═══ Listed records ═══
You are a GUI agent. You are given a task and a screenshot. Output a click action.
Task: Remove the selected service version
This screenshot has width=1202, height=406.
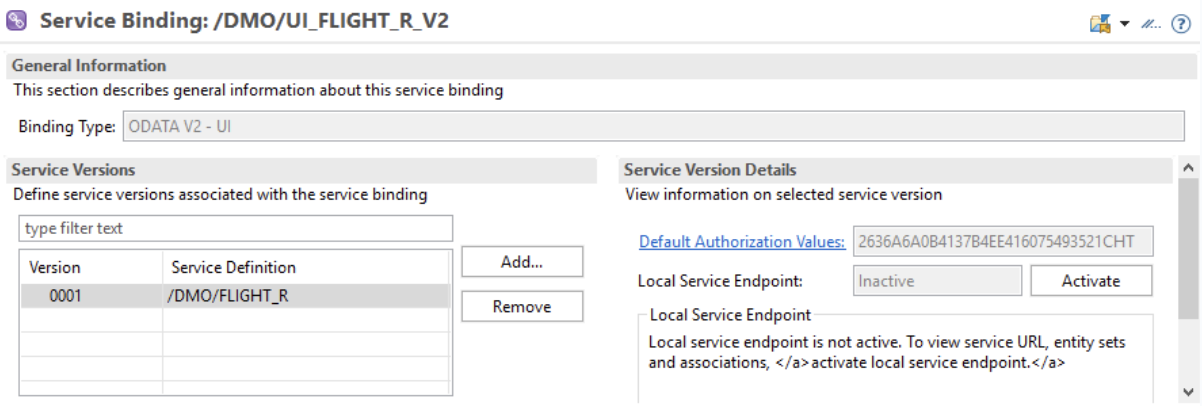pos(521,306)
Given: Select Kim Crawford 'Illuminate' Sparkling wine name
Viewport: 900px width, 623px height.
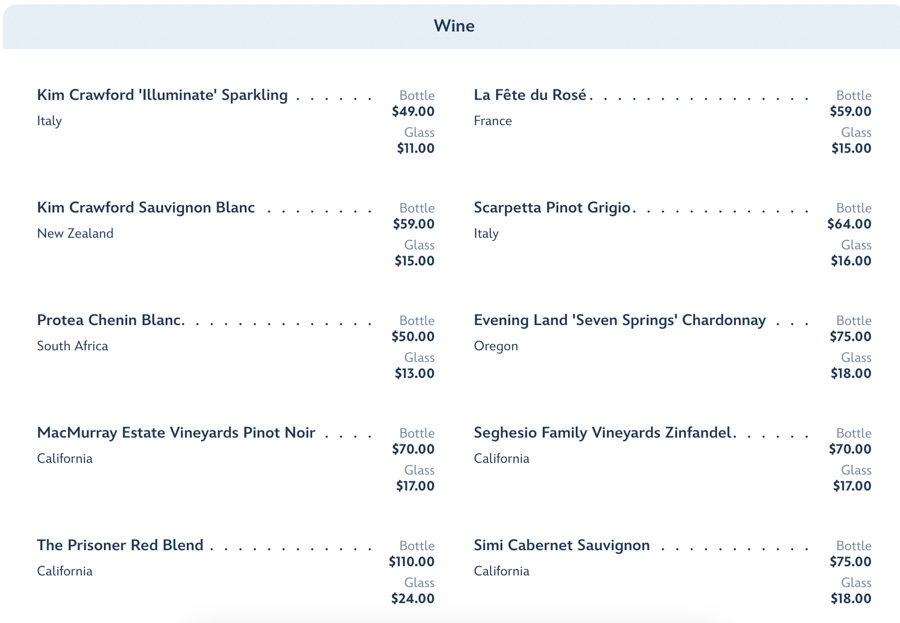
═══
• [Required work]:
Rewrite every line of the listing, swapping each "screenshot" for "screen capture" and changing nothing else. Leave the pictures out of the result.

• [Solution]:
You are a GUI agent. You are given a task and a screen capture. Output a click action.
Task: Remove the selected service version
This screen capture has width=1202, height=406.
pos(521,306)
Given: Select Kim Crawford 'Illuminate' Sparkling wine name
Viewport: 900px width, 623px height.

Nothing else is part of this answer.